Task instructions:
• a. List the bullet points given under "Why Packaging Matters" in the Python packaging article.
• b. Please rename "E-mail dialog" to "email window" throughout all the records below after the Python packaging article and write those records out again with nothing else changed, omitting the pictures.

Reading text:
━━━
The Hitchhiker's Guide to Python Packaging

 · 5 min read
 · Konstantinos Tsoumas
Table of contents

Imagine reaching for your sunglasses only to realize they’ve been on your head the whole time. Similarly, tracking down a missing dependency hidden in your own project folder can feel like a wild goose chase. Properly packaging your Python code is like labeling leftovers in the fridge: no more mystery meals or surprise errors when you least expect them.

Why Packaging Matters

Python packages is just an abstraction of code, to a way higher level, just like a function is an abstraction of a couple lines of code. You're basically trying to zip up your code, its dependencies, hopes, dreams and that one weird bug you can't reproduce into a single file with a good-looking label on it! Let’s start by a high level overview of the packaging process and explain every component right after.

  • Avoid dependency hell. One missing or mismatched requirement can stop users in their tracks.
  • Ensure reproducibility. Pin versions and lock down builds for consistent environments.
  • Improve collaboration. A well‑packaged library or CLI is easier to share and extend.
  • Stop dealing with broken relatives paths in exploration notebooks.

Scoping Your Package

Before you package, ask:

  • Who are the users? Data scientists, DevOps engineers, open‑source maintainers?
  • Where is your package intended to run on? Different environments (like servers, desktops, etc.) have unique requirements for dependencies, performance, security and packaging formats.
  • What’s its nature? Is your software meant to be reusable (a library/module), or is it an end-user application or service? A library needs clean APIs, versioning and proper dependency management where an application may need CLI support.
  • Security considerations? Open source vs. private code, licensing, credentials, firewall rules. Think all the way from permitting people to see the source code to licenses, credentials and firewall rules.
  • How are you going to distribute your package? PyPi, Conda‑Forge, privately (like DevOps or all of the above?

The packaging process overview

Figure_1.jpg

The above outlines the process of creating, publishing and distributing a distribution package by leveraging PyPi (Python Package Index) and it doesn't include every step.
━━━
(Entries drawn from a collection)
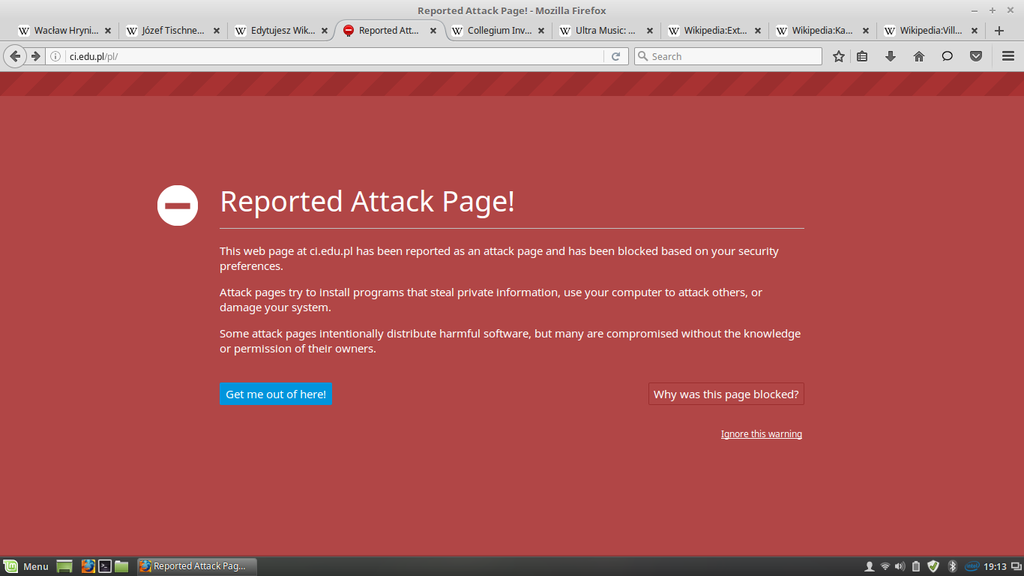Bookmark this page with the star icon
The height and width of the screenshot is (576, 1024).
[x=839, y=56]
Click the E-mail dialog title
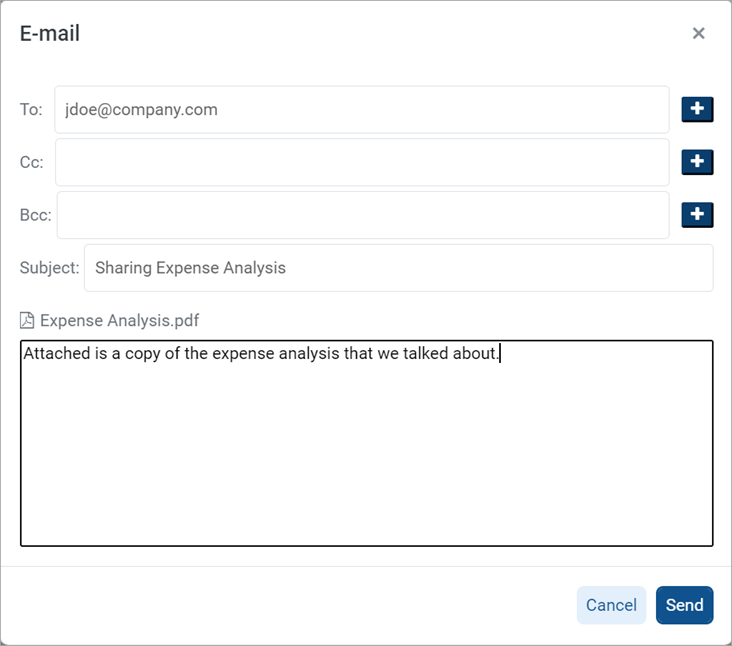Screen dimensions: 732x646 click(x=50, y=33)
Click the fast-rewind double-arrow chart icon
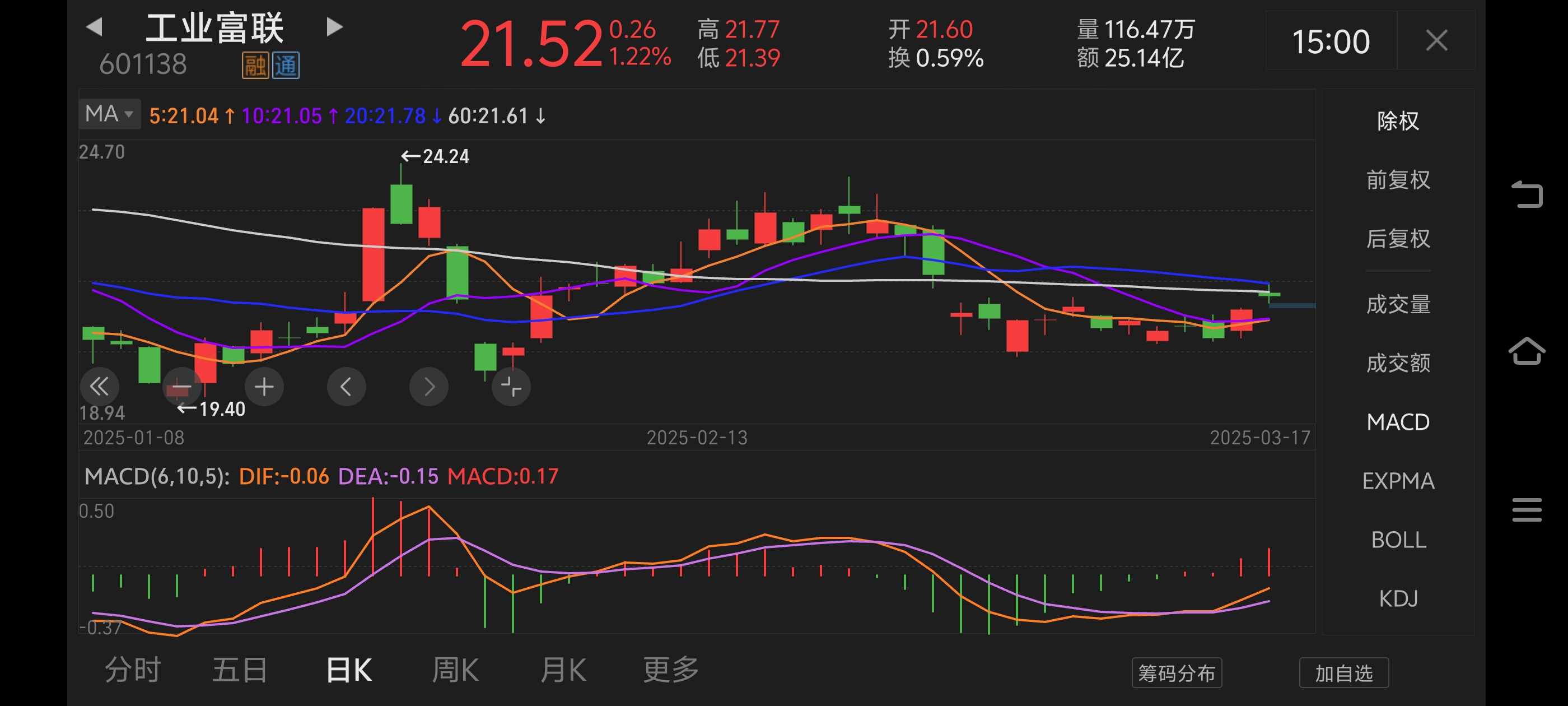The height and width of the screenshot is (706, 1568). pyautogui.click(x=99, y=386)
━━━
Task solutions:
• a.
- Avoid dependency hell. One missing or mismatched requirement can stop users in their tracks.
- Ensure reproducibility. Pin versions and lock down builds for consistent environments.
- Improve collaboration. A well‑packaged library or CLI is easier to share and extend.
- Stop dealing with broken relatives paths in exploration notebooks.

• b.
Bookmark this page with the star icon
The height and width of the screenshot is (576, 1024).
[x=839, y=56]
Click the email window title
Screen dimensions: 732x646 click(x=50, y=33)
Click the fast-rewind double-arrow chart icon
The height and width of the screenshot is (706, 1568). pyautogui.click(x=99, y=386)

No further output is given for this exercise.